G-Eval — Yoke Agent glossary

How it’s computed

The judge receives the rubric (e.g. “Score 1-5 for task completion”), generates chain-of-thought reasoning, then produces a score. Instead of taking the top-1 score, G-Eval reads the output token probabilities for each candidate score and combines them into a weighted average.

score = sum_{s} s × P(s)
        over the score bucket

This captures judge uncertainty and reduces single-draw variance — the metric stops flipping between adjacent integer scores across runs.

Worked example

Rubric: “Score 1-5 on decision-path quality.” The judge outputs reasoning and final scores with probabilities: P(3)=0.2, P(4)=0.6, P(5)=0.2. Weighted score = 3×0.2 + 4×0.6 + 5×0.2 = 4.0. Plain top-1 would have been 4 — in this case identical, but in borderline cases the probability weighting spreads the score more smoothly across runs.

How Yoke Agent uses it

G-Eval is the judging backbone for the agent workbench. All 14 agent rubric metrics — task completion, goal alignment, faithfulness, persona consistency and the rest — are G-Eval scorers with different rubrics.

Yoke also pairs G-Eval with deterministic overrides where available (tool-call accuracy, entity recall) so you are not purely judge-bound.

Frequently asked

Why is probability weighting better than top-1?

Lower variance across runs and better calibration on borderline cases. Top-1 scoring flip-flops between adjacent scores; G-Eval gives you a smooth signal.

Does the judge model matter?

Yes.
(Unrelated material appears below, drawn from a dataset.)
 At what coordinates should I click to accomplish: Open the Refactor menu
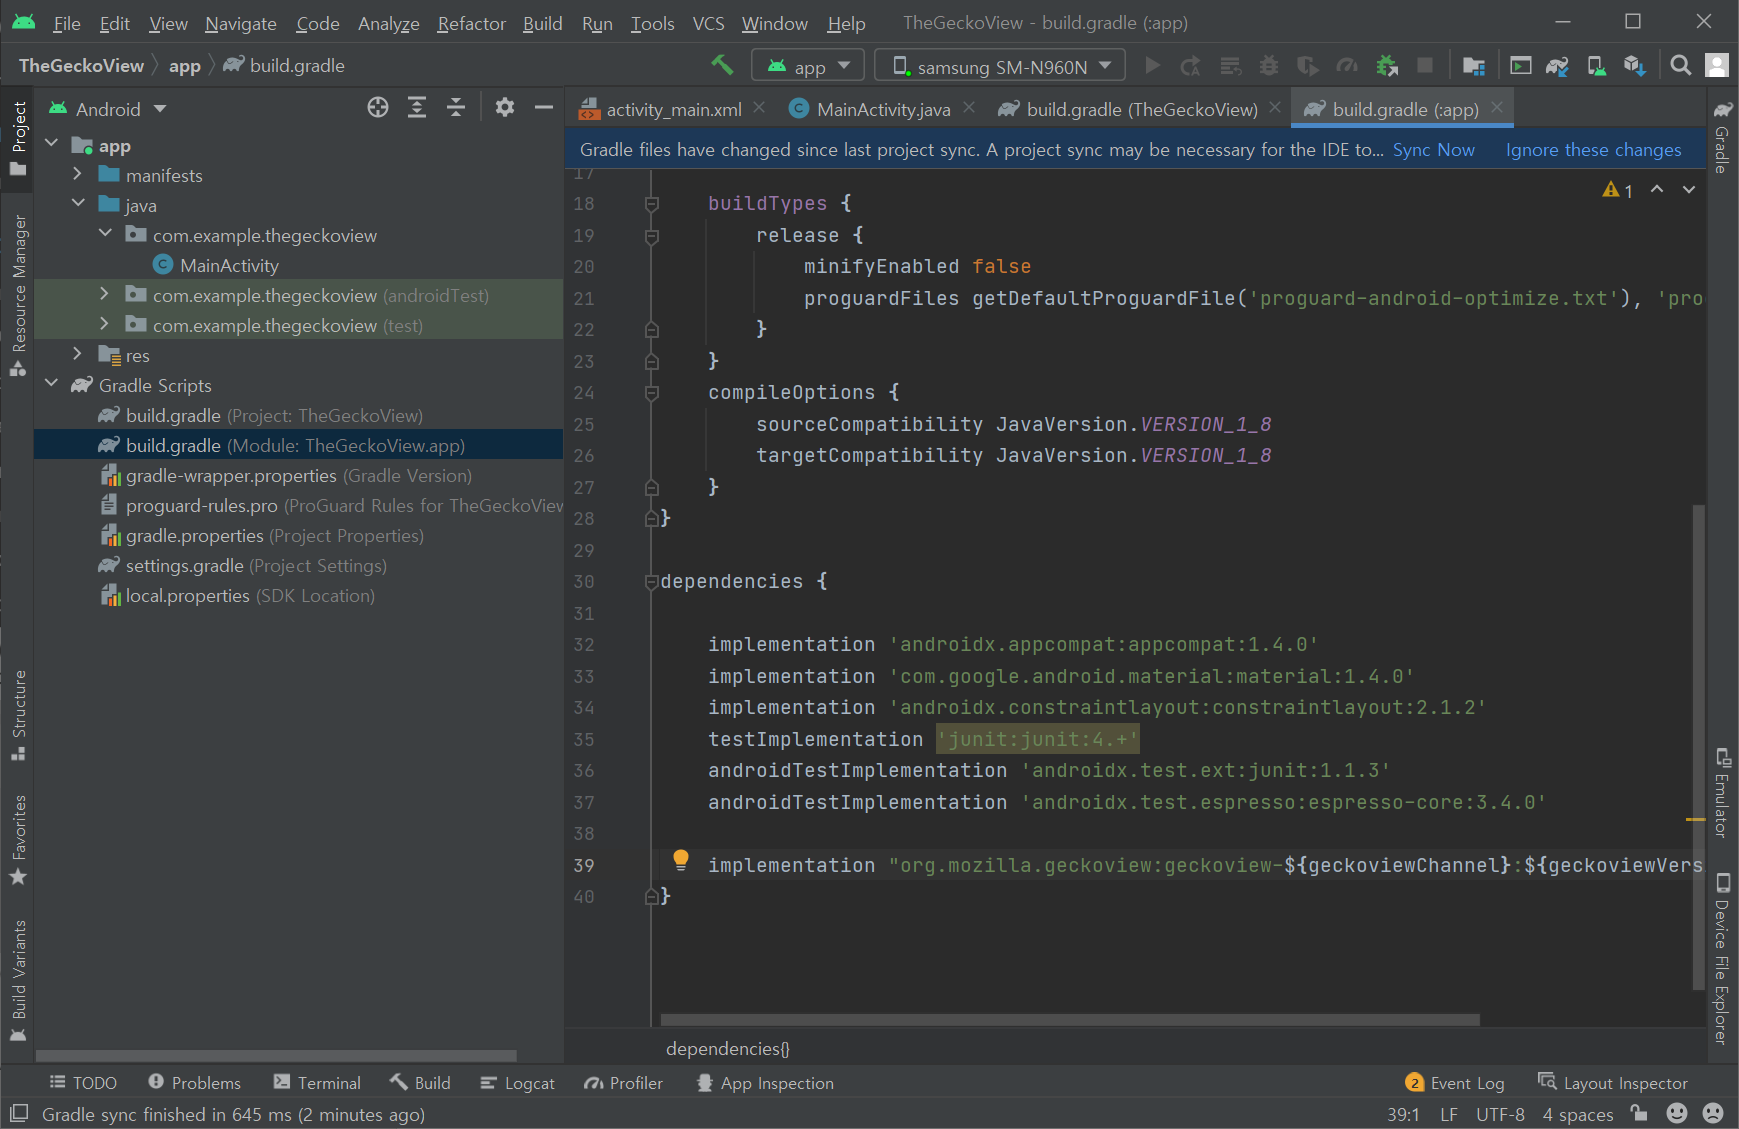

Different judges produce different absolute scores — use a mid-tier model and be consistent about the choice. Relative rankings stay trustworthy across judges; absolute scores are judge-bound.

What are the downsides?

Slightly more expensive per call (need token probabilities, not just the top sample). And the rubric prompt matters a lot — a vague rubric gives you a noisy G-Eval regardless of the weighting.